2011 LKL All-Star Game
| Time Team | Lietuviai |
| 114 | 122 |
|  | 1 | 2 | 3 | 4 | Total |
| Time Team | 23 | 35 | 31 | 25 | 114 |
| Lietuviai | 36 | 31 | 26 | 29 | 122 |
- Date: March 12, 2010
- Venue: Šiauliai Arena, Šiauliai
- MVP: Jonas Valančiūnas

= 2011 LKL All-Star Game =

The 2011 LKL All-Star Game was held on March 12, 2011, in Šiauliai Arena.

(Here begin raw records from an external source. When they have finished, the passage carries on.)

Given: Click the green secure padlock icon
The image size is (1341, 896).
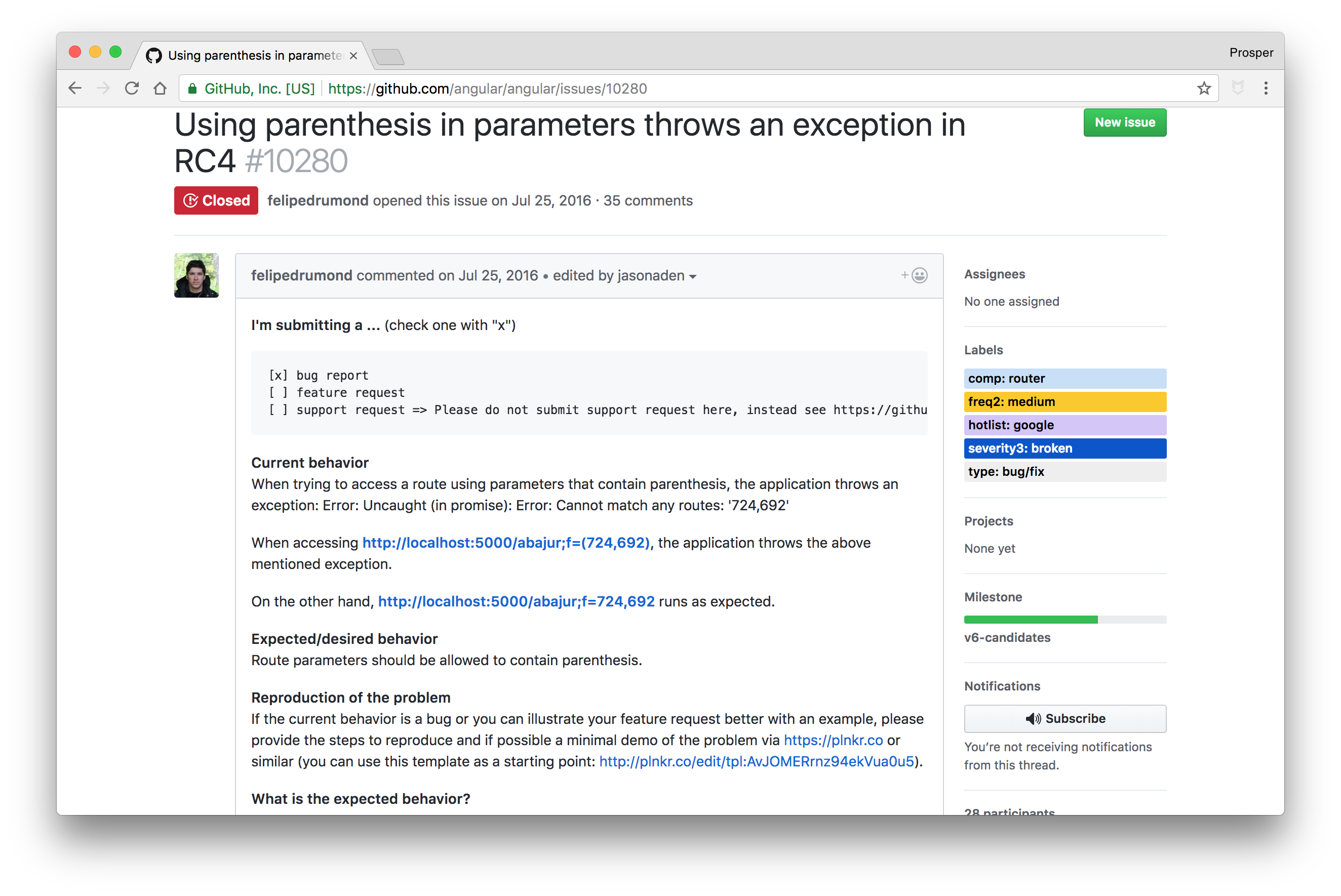Looking at the screenshot, I should 192,89.
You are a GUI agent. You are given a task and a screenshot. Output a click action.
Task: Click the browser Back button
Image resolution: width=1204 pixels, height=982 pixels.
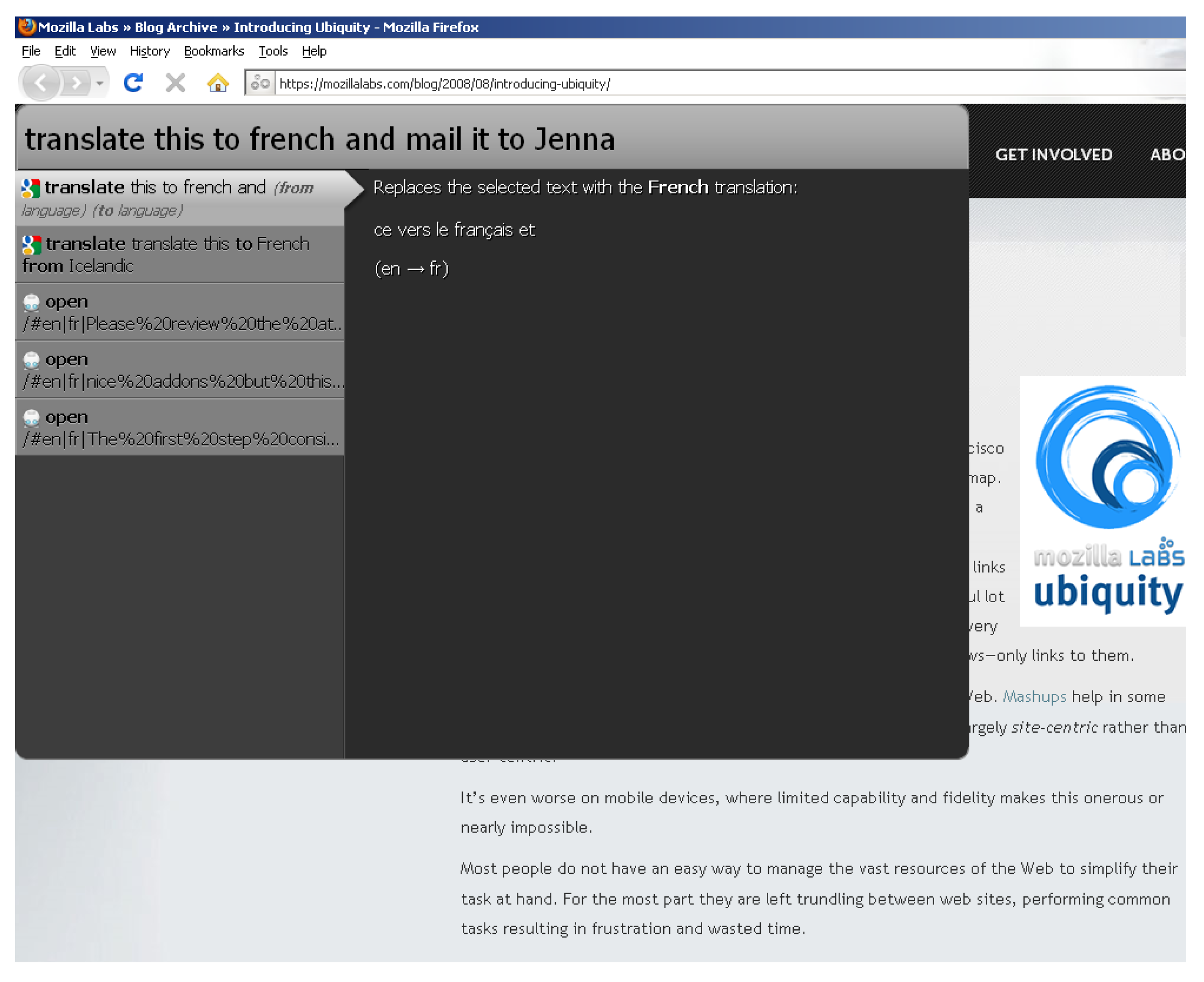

Time Team, composed of foreign players, played against Lietuviai, which was composed of Lithuanian players.

==Rosters==

Lietuviai
| Pos. | Player | Team | Total Votes |
Starters
| PG | Mantas Kalnietis | Žalgiris | 6,979 |
| SG | Martynas Pocius | Žalgiris | 8,494 |
| SF | Simas Jasaitis | Lietuvos Rytas | 3,243 |
| PF | Paulius Jankūnas | Žalgiris | 8,795 |
| C | Jonas Valančiūnas | Lietuvos Rytas | 11,545 |
Reserves
| SF | Aurimas Kieža | Juventus |  |
| PF | Vaidotas Volkus | Techasas |  |
| SF | Dainius Šalenga* | Žalgiris |  |
| SG | Martynas Gecevičius | Lietuvos Rytas |  |
| SG | Arvydas Šikšnius | Perlas |  |
| PG | Adas Juškevičius | Rūdupis |  |
| PF | Vytautas Šarakauskas | Šiauliai |  |

- Dainius Šalenga was replaced by Mindaugas Kuzminskas, because of the termination of his contract with Žalgiris.

Time Team
| Pos. | Player | Team | Total Votes |
Starters
| PG | Khalid El-Amin* | Lietuvos Rytas | 6,582 |
| SG | Marcus Brown | Žalgiris | 8,637 |
| SF | Brad Newley | Lietuvos Rytas | 4,483 |
| PF | Travis Watson | Žalgiris | 9,816 |
| C | Milko Bjelica | Lietuvos Rytas | 4,165 |
Reserves
| PF | Kenan Bajramović | Lietuvos Rytas |  |
| SF | Ernests Kalve | Nevėžis |  |
| SG | D. J. Strawberry | Lietuvos Rytas |  |
| PG | Chris Lowe | Naglis-Adarkis |  |
| PG | DeJuan Collins | Žalgiris |  |
| C | David Weaver | Šiauliai |  |
| C | Boban Marjanović | Žalgiris |  |

- Khalid El-Amin was replaced by Rashaun Broadus, due to a serious leg injury.

== Coaches==
Antanas Sireika, of Šiauliai, was chosen as the head coach of Team Lietuviai, while Aleksandar Trifunović, of Lietuvos Rytas, was chosen as the head coach of the Time Team.